A Portos do Norte, segundo anuncia o jornal “Notícias”, é uma sociedade anónima, de capitais totalmente subscritos e realizados por cidadãos nacionais, agrupados em várias sociedades e pela empresa pública Portos e Caminhos-de-Ferro de Moçambique (CFM).

As sociedades privadas são detentoras de 15 por cento do capital da SDCN, empresa que conjuntamente com os CFM, constituem o CDN, sendo o accionista maioritário a Vale Emirates.
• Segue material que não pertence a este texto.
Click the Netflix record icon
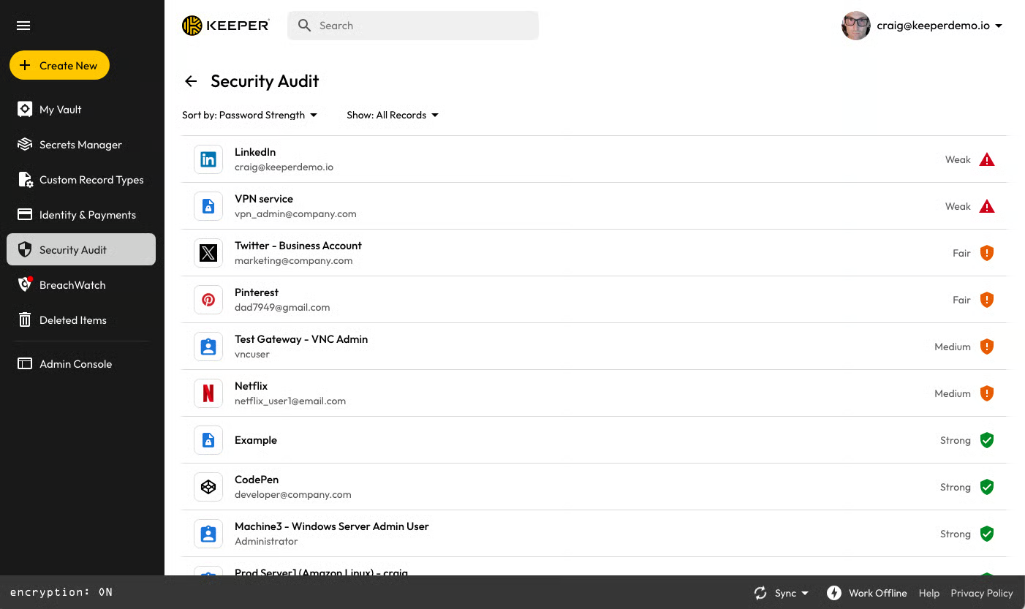click(208, 393)
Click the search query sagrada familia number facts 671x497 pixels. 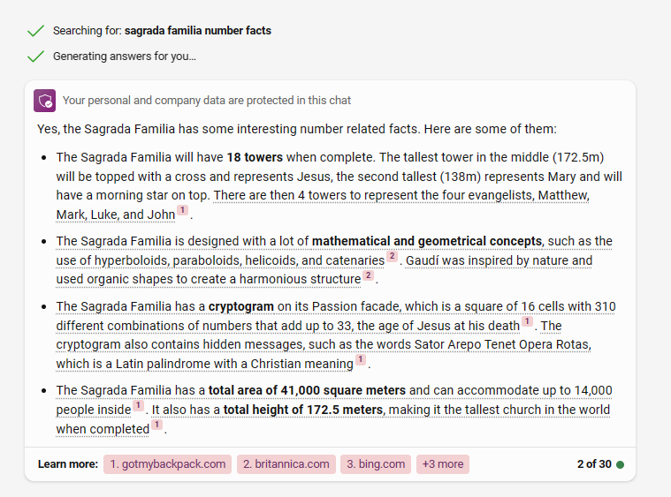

Fernando Amado Couto disse que decorrem, neste momento, os últimos preparativos negociais com o CDN, de forma que seja cumprido o prazo estabelecido para a tomada da gestão do mais importante porto da zona norte do país.

A comissão executiva da empresa Portos do Norte integra ainda Carlos Mucapera, como director de Finanças, Leonilde Loide Bazar, directora de Administração e Recursos Humanos e ainda Agostinho Langa, como director de Operações. Para o reforço da equipa de gestão, a empresa assegurou a contratação de vários técnicos com experiência na área portuária.

Ainda de acordo com Fernando Amado Couto, está contratada a assistência de uma empresa de renome do Sri Lanka, para assegurar a manutenção dos equipamentos portuários, “uma das questões mais complexas que se nos coloca porque não existem, no mercado nacional, quadros técnicos em número suficiente”.

“Para além desta missão, devem, durante o período de vigência do contrato de dois anos, assegurar a formação de técnicos moçambicanos”, acrescentou. Esta decisão da gestão do Porto de Nacala, fundamental para a economia da zona norte do país e para alguns países do hinterland, já havia sido tomada desde o ano passado.

A sua efectivação só agora se torna possível, na medida em que foram longas e complexas as negociações, nomeadamente na reestruturação accionista do CDN e do posicionamento no Corredor de Nacala.

De acordo com o seu director executivo, “trata-se de uma manifestação clara de que os interesses nacionais podem e devem estar assegurados nos grandes projectos, e que existe capacidade interna, quer a nível de gestão, quer da mobilização de recursos financeiros e só desta forma os mesmos se tornam sustentáveis a médio e longo prazos”.